また2017年には横浜のある高校の野球部の練習中に、打撃投手を務めていた選手の頭部に打球が直撃して一時は意識不明になるなど、各地で事故が発生している。もはや高校生の能力ではピッチャー返しに反応しきれない危険なレベルにまで、打球速度が上がっているのだ。

アメリカでは低反発金属バット義務付け

高校野球で使用する金属バットは重さと太さには規定があるが、反発力に関する規定はない。しかしアメリカでは従来規格の金属バットで打った打球による事故が相次いだことから、2012年に反発係数を木製バットと同じ程度に調整したBBCOR(Batted Ball Coefficient of Restitution)を導入。現在ではアマチュアレベルのすべてで、このバットしか使用できなくなっている。

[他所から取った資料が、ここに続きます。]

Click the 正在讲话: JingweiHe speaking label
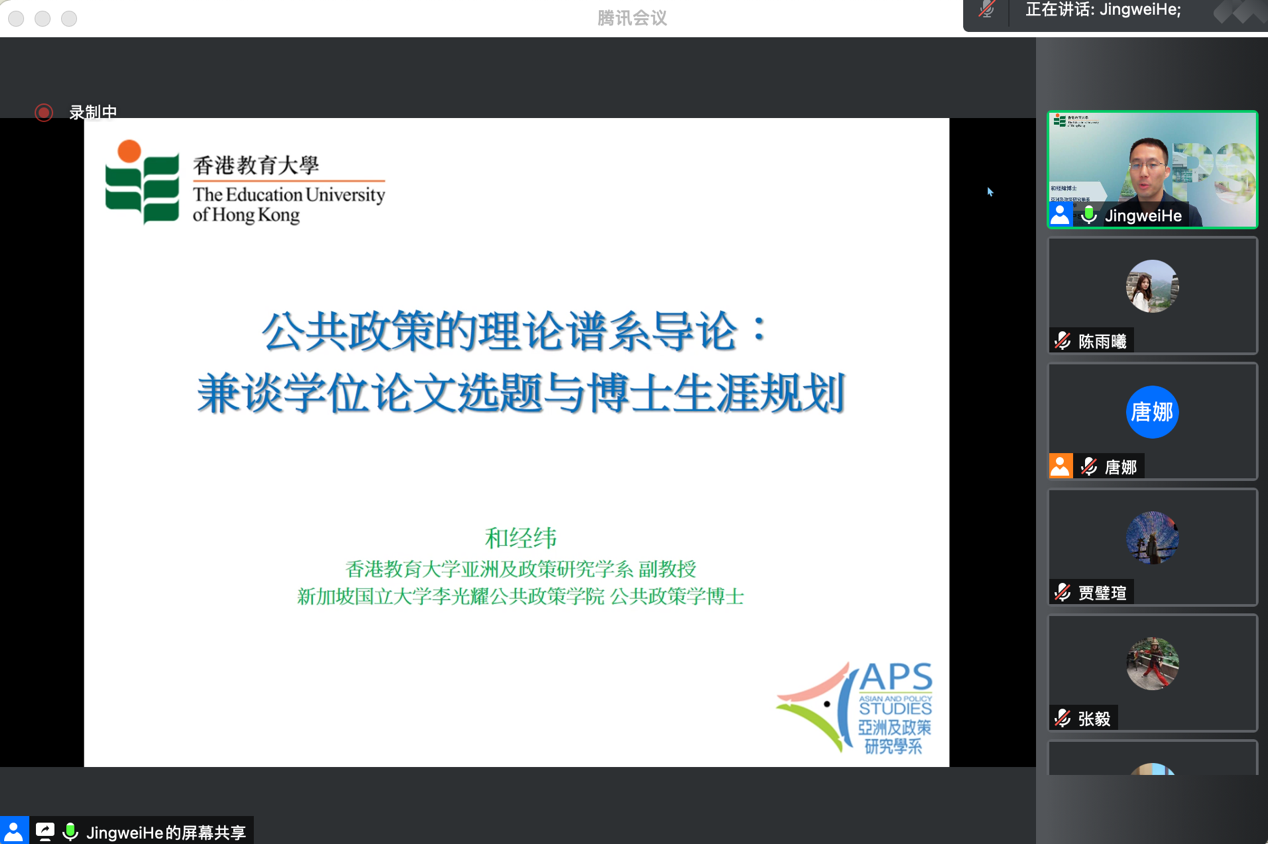The image size is (1268, 844). pyautogui.click(x=1103, y=10)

この低反発金属バットを日本でも導入すれば、技術面や事故の問題の改善につながるはずだ。実際に筒香の出身チームである大阪の堺ビッグボーイズは、低反発金属バットを使用しての試合を行った。正しく打たないとボールが飛ばないので、力任せのスイングを見直すきっかけになり、投手も思い切った投球ができるなど技術向上につながる成果も得られている。

日本球界発展のためにも導入すべき

最近の高校野球は投手が速い球を投げ、それを思い切り打ち返すだけのものになり、野球が単純化しているように感じる。本塁打と豪速球が野球の華であることに異論はないが、野球とは本来、細かな技術に考える力も必要なスポーツだ。

今の金属バットは育成年代のうちから細かい技術を培う機会も、考えてプレーする習慣も奪ってしまっている。その結果と言うべきか、木製バットで戦った昨秋のU18アジア選手権では根尾やロッテに進んだ藤原恭大らを擁しながら、普段から木製を使っている韓国、台湾に敗れて3位に終わった。

バットに関する規定を突然変更すれば高校野球の現場も、用具メーカーも混乱を来たすだろう。だが、たとえば「3年後に低反発金属バットに切り替える」とすれば、緩やかに移行できるはずだ。次の100年に向けて、高校野球は変化を受け入れる時期に来ている。